Sunday, July 6, 2008
Seems like I have never prayed more in my life than since becoming a mother. Everything I now do, revolves around "Lord, take care of them". I never used to worry about taking long car trips, being in large crowds, being away from home for long periods of time, or anything like that. Now it seems like the least little thing evokes a prayer for my children. Now that's not a bad thing! I decided yesterday, I have to have a little more faith. After leaving on an afternoon outing with his Nonna, I suddenly had an unexplained fear that something was wrong with my precious 4 yr. old.
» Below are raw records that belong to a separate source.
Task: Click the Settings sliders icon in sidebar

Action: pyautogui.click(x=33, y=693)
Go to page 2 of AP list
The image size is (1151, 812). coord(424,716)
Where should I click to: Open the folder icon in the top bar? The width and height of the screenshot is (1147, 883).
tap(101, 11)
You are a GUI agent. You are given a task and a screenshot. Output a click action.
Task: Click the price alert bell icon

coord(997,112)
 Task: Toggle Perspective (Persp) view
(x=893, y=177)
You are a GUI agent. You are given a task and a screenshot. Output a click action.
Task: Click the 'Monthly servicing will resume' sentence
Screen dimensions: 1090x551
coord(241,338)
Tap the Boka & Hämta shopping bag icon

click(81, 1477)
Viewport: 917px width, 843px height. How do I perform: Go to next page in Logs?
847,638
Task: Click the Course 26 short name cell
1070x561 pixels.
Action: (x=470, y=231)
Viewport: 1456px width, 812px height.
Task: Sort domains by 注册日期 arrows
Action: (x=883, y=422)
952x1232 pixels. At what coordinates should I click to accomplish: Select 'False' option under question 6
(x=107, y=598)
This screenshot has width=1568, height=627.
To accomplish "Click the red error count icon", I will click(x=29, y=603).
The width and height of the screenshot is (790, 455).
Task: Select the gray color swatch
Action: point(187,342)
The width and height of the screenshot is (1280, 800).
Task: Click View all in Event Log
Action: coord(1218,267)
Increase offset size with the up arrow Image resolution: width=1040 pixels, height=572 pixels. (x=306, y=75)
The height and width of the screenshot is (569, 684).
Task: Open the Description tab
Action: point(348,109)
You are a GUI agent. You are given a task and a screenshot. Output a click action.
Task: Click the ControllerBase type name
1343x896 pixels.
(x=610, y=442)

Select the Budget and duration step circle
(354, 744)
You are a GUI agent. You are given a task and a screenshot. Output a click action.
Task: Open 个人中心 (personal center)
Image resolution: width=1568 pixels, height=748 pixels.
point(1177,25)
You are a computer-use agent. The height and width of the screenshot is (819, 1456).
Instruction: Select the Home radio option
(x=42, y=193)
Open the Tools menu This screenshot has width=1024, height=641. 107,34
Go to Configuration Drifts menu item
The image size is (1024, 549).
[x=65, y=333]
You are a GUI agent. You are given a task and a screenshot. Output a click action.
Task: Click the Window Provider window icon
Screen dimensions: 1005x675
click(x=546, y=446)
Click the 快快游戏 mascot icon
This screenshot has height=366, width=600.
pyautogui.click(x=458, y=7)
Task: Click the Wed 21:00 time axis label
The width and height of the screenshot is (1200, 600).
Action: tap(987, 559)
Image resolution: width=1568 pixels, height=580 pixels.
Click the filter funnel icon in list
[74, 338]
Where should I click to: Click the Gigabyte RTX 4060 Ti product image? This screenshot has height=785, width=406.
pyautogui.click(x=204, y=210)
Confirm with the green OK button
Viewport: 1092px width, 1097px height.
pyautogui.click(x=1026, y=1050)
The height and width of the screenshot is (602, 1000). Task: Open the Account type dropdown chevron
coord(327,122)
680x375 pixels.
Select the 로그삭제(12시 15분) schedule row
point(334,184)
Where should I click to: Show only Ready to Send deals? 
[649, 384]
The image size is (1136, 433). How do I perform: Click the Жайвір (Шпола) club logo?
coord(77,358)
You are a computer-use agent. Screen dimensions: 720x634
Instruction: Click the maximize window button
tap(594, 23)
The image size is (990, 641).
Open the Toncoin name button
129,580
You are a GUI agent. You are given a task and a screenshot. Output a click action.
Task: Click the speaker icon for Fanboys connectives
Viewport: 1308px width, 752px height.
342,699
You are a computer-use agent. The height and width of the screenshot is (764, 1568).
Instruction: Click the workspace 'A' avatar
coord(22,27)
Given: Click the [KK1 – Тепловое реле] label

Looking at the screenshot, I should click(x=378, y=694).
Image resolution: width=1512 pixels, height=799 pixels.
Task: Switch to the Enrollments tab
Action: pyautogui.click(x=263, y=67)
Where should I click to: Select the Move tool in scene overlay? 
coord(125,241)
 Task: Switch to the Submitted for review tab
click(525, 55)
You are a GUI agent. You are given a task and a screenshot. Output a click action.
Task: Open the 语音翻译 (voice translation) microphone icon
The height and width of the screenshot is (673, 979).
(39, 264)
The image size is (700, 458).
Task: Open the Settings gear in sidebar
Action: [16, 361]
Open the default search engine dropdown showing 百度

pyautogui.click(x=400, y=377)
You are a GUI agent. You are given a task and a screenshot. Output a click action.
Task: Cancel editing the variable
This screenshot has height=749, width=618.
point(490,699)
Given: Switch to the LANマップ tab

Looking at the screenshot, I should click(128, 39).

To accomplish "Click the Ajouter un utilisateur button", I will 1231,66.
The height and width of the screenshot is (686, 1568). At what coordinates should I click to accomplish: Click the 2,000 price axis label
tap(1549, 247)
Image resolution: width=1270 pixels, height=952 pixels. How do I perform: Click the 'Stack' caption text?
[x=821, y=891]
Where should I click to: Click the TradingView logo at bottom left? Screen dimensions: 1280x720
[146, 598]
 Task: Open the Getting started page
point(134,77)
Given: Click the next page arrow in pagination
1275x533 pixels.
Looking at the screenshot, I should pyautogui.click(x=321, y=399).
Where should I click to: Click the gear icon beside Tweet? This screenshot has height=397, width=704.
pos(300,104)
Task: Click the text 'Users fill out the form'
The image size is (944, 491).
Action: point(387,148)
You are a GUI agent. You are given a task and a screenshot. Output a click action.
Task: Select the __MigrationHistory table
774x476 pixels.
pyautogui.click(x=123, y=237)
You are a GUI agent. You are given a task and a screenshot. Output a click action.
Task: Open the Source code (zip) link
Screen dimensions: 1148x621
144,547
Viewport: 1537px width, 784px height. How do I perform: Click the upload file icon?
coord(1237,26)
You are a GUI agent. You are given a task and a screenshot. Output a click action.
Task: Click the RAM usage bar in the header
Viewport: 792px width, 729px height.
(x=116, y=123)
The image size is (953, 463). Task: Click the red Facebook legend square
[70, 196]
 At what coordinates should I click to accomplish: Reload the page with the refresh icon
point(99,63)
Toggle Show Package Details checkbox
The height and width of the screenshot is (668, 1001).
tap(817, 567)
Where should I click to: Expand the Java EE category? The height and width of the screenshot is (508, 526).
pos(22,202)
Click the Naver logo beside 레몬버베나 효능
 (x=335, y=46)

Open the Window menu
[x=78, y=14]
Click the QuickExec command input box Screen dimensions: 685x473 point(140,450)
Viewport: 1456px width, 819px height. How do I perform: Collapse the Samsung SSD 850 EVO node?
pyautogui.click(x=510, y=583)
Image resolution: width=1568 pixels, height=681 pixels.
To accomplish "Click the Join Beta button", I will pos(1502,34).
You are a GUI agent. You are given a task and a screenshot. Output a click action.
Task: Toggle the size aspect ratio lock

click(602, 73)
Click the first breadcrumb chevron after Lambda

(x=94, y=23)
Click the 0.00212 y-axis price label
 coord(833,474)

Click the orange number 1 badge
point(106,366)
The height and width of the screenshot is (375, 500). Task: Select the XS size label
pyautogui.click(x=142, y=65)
I knew who he was with, supposedly where he was (they took a side trip, as Nonna's like to do), and when I would see him, but suddenly, my heart was gripped with fear for his safety. After several attempts on the cell phone, I resorted (which should have been my first response) to praying. My prayer was simple "Lord, he's in Your hands, protect him". An understanding of my mother's repeated cries that "I just can't sleep when your out late" or "I worry about you when your not home" suddenly hit me square between the eyes. Is that how she felt? EXACTLY! After my prayer, I had immediate peace. Of course, all was fine, and my little angel was having a ball with his Nonna. I am so thankful for the endless prayers my mom prayed for me, and I now am so much more understanding of the feelings she had. Thank you Lord for the opportunity to be a mother and for a loving Christian mom who taught me the importance of being a Godly example to my children. Help me be a the kind of Mom you want me to be and always trust You to take care of my little boys!
*Walk with your eyes open, live a life examined; abide in Christ so that you can see with the eyes of Christ all the chances you have to change the world one obedient opportunity at a time.